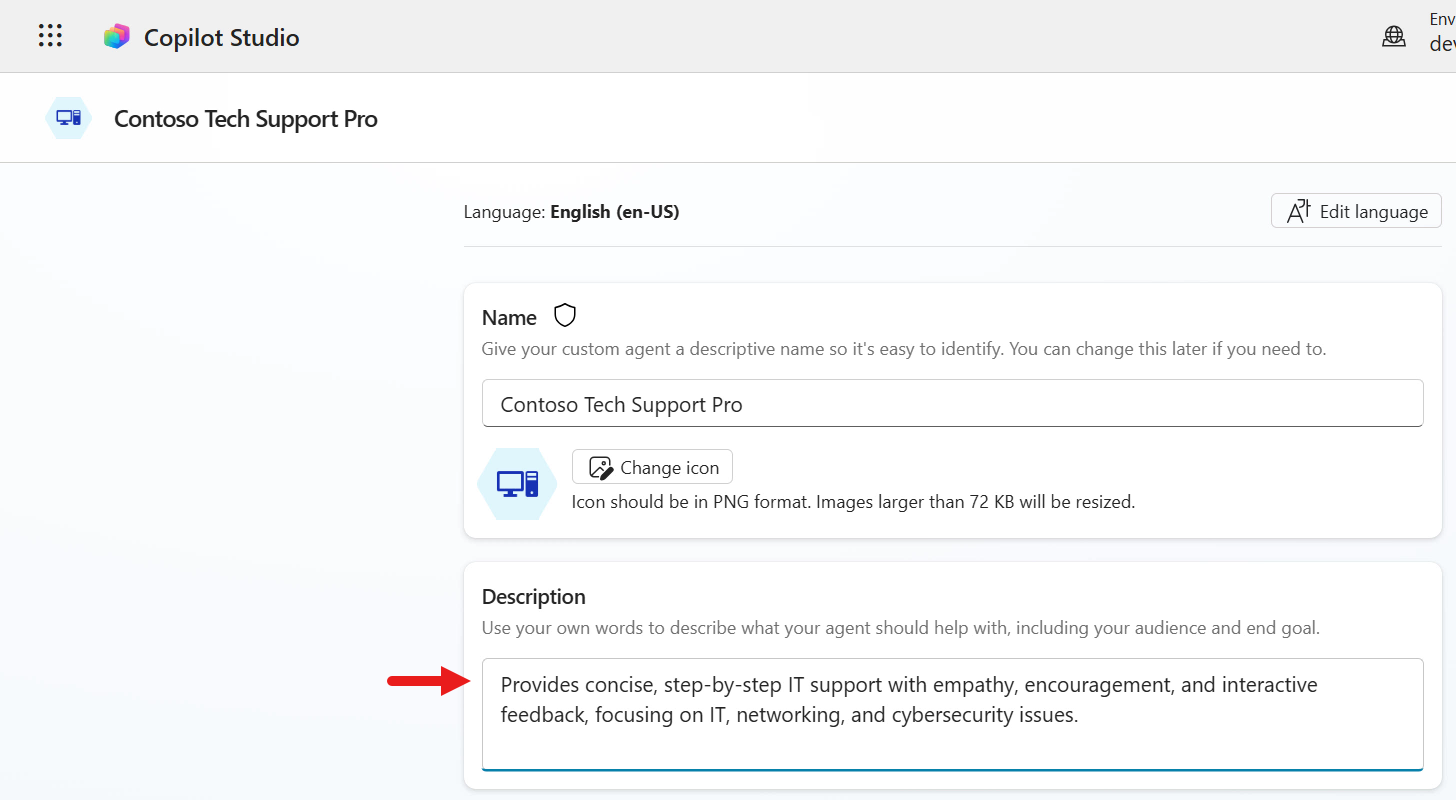Image resolution: width=1456 pixels, height=800 pixels.
Task: Click the agent computer icon in page header
Action: point(68,118)
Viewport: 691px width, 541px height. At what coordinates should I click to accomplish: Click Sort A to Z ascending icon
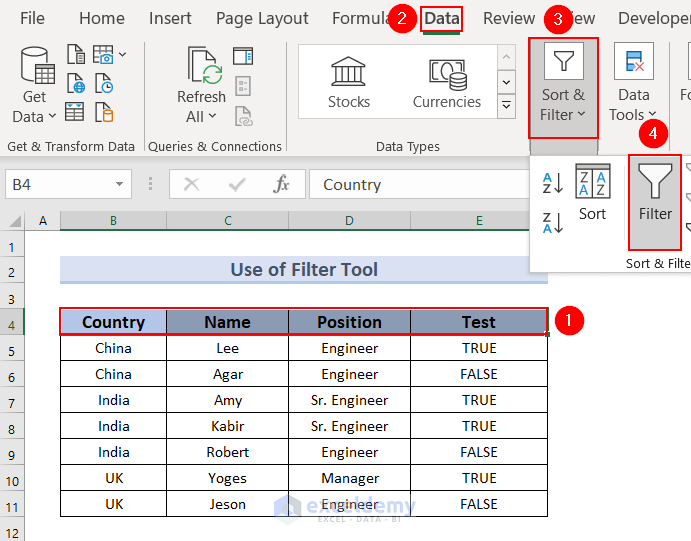553,183
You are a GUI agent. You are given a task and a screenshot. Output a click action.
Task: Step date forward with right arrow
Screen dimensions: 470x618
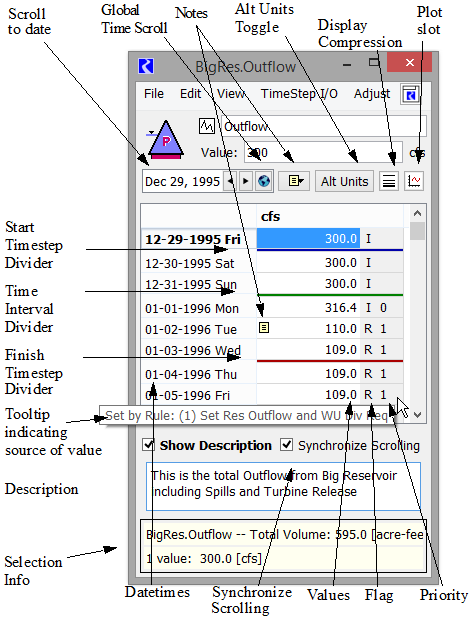coord(245,181)
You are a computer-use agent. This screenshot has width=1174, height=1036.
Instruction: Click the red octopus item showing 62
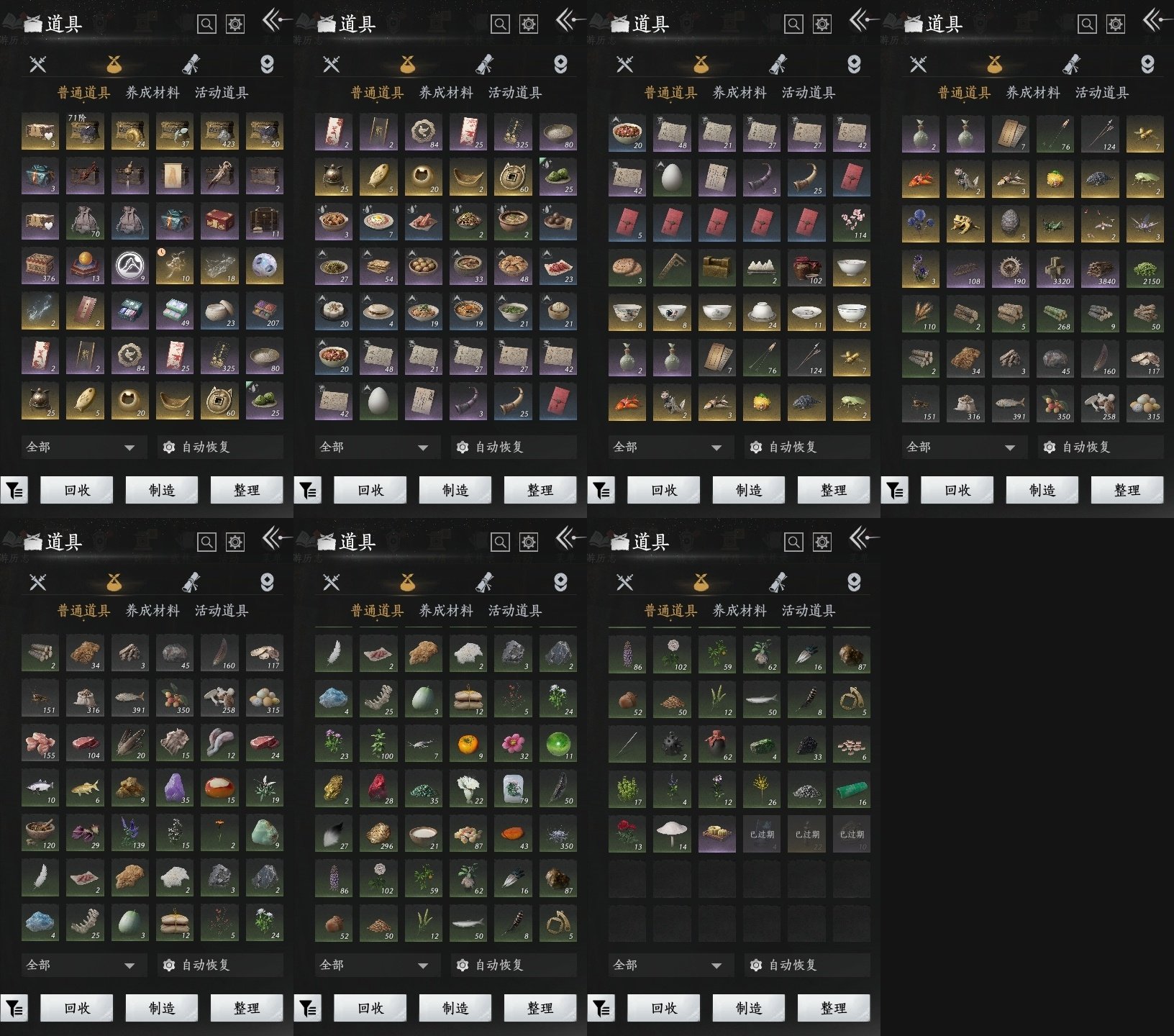(x=716, y=743)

◆ ◆ ◆

Task description
Everything from the line with "You are a computer-use" through the end of the records above, both ends included, is to be reproduced exactly, and nothing outside that span; the pictures are to be dropped.

Response for this exercise
You are a computer-use agent. This screenshot has width=1174, height=1036.
Instruction: Click the red octopus item showing 62
(x=716, y=743)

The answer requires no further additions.